RECORDS FOR PROCESSING:
((

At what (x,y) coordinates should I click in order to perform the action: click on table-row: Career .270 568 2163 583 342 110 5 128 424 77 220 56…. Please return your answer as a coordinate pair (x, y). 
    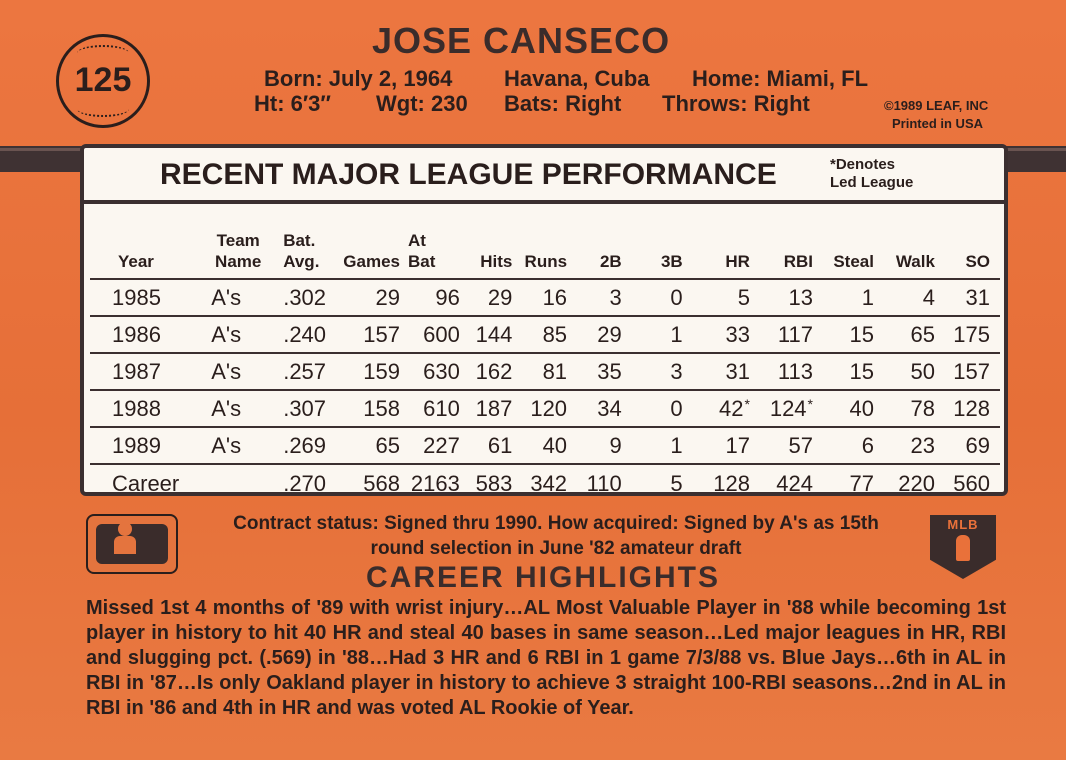
    Looking at the image, I should click on (545, 483).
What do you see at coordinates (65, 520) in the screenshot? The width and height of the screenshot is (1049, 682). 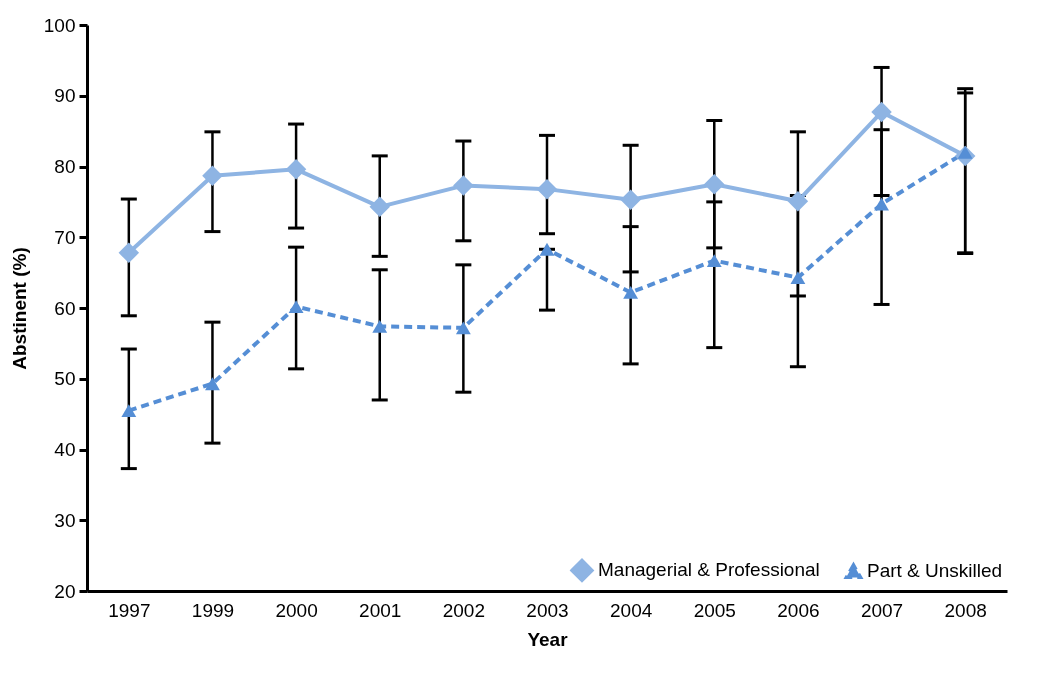 I see `y-tick-label: 30` at bounding box center [65, 520].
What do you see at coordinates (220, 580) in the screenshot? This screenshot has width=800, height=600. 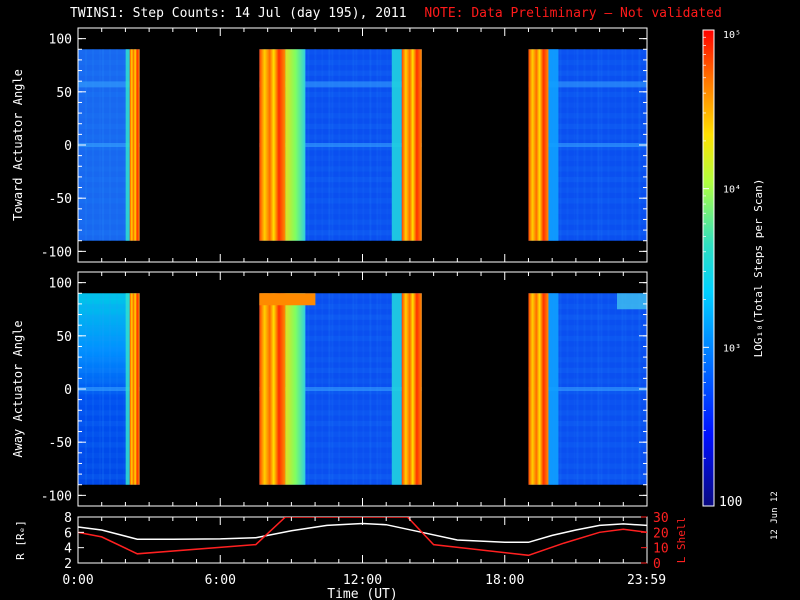 I see `x-tick-label: 6:00` at bounding box center [220, 580].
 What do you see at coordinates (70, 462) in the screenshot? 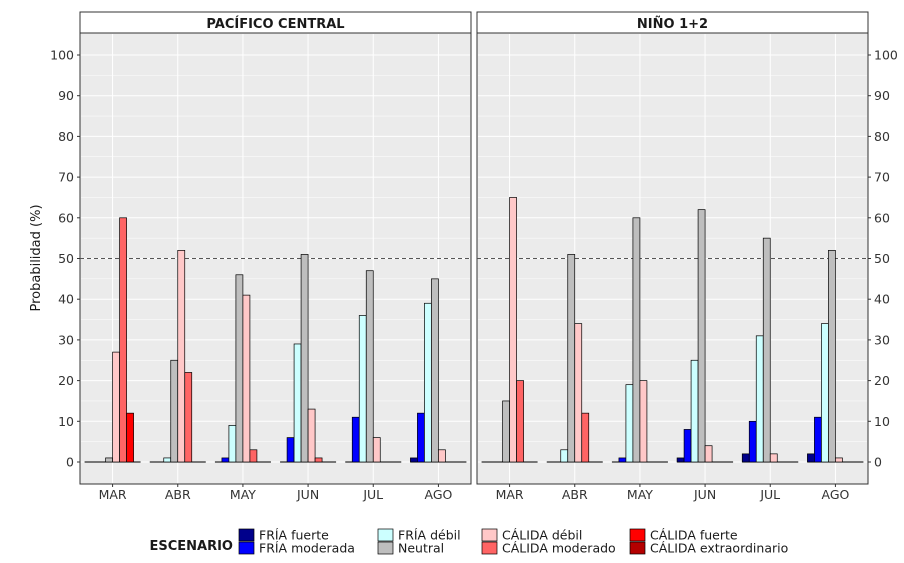
I see `y-tick-label-left: 0` at bounding box center [70, 462].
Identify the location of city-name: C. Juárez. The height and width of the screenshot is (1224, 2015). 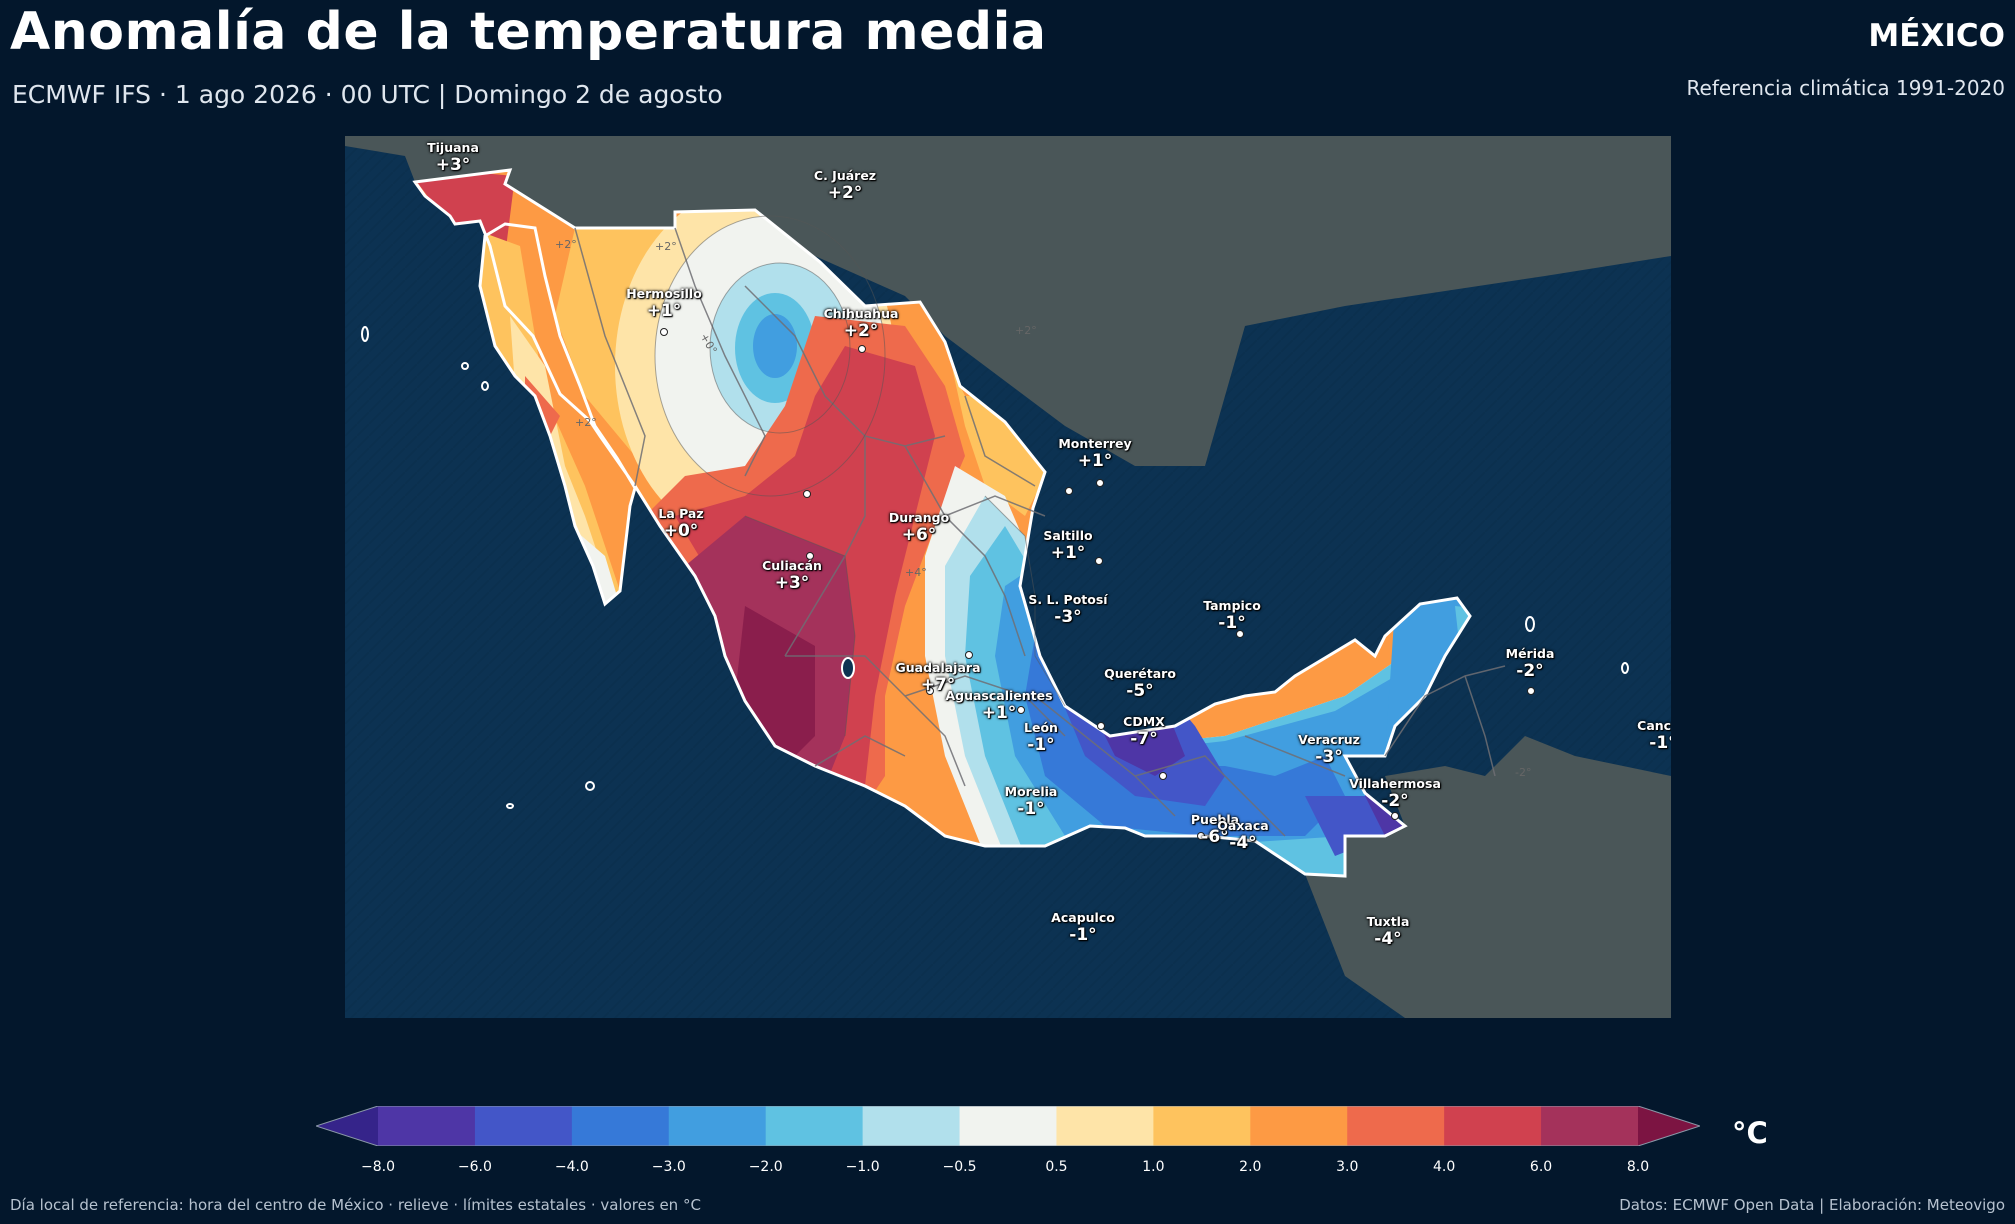
(845, 176).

))

Please edit the records from the start through the line that contains "Looking at the", replacing "coordinate pair" with "point" and leaving everything else unchanged. Leave the pictures out of your answer.

At what (x,y) coordinates should I click in order to perform the action: click on table-row: Career .270 568 2163 583 342 110 5 128 424 77 220 56…. Please return your answer as a point (x, y). 
    Looking at the image, I should click on (545, 483).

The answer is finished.